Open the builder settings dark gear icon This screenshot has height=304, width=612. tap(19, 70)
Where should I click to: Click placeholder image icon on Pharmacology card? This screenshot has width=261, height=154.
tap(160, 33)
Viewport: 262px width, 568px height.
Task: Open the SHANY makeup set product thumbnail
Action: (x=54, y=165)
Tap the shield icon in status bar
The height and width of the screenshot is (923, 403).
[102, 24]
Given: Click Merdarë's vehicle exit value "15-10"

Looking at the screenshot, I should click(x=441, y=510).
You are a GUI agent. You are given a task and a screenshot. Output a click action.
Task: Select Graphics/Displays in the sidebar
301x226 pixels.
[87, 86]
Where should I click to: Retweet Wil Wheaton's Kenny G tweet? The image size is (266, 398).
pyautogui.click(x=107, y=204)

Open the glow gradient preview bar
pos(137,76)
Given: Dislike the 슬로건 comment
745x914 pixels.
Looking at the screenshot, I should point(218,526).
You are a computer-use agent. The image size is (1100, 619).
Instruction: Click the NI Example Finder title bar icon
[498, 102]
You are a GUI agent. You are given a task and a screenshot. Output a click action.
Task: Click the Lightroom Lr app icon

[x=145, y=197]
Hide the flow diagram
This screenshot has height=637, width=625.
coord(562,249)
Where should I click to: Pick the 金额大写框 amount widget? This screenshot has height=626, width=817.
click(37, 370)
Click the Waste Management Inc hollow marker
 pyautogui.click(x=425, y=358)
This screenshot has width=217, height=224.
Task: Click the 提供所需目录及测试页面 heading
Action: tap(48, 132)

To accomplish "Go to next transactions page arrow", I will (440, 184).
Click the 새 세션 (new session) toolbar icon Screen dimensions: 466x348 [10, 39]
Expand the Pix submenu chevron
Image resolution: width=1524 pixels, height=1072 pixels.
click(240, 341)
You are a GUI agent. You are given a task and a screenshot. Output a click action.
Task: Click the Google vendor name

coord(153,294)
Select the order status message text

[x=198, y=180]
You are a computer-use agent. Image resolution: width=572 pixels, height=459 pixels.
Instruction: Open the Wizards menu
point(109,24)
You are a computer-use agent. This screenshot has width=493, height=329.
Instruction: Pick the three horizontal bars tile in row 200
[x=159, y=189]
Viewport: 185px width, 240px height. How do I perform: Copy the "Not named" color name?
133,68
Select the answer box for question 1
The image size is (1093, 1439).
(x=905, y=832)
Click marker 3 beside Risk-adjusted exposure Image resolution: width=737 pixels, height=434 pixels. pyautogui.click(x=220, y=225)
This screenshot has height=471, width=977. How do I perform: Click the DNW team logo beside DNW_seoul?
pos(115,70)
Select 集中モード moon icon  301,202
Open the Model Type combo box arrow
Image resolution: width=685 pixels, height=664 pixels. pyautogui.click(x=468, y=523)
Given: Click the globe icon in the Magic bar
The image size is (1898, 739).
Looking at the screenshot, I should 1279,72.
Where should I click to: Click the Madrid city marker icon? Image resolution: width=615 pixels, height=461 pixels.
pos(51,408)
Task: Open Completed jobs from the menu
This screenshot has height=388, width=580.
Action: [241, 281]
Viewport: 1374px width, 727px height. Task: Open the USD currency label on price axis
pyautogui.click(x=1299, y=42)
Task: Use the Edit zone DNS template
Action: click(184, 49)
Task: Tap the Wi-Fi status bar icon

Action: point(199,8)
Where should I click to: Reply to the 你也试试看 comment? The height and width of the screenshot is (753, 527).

● **ASSIGNMENT**:
The expected result is an exact transcription of the lines from the one containing "Task: Open Completed jobs from the menu" through the end of the records above; please include both ends.

● **FINAL ANSWER**:
Task: Open Completed jobs from the menu
This screenshot has height=388, width=580.
Action: [241, 281]
Viewport: 1374px width, 727px height. Task: Open the USD currency label on price axis
pyautogui.click(x=1299, y=42)
Task: Use the Edit zone DNS template
Action: click(184, 49)
Task: Tap the Wi-Fi status bar icon

Action: point(199,8)
Where should I click to: Reply to the 你也试试看 comment? The height and width of the screenshot is (753, 527).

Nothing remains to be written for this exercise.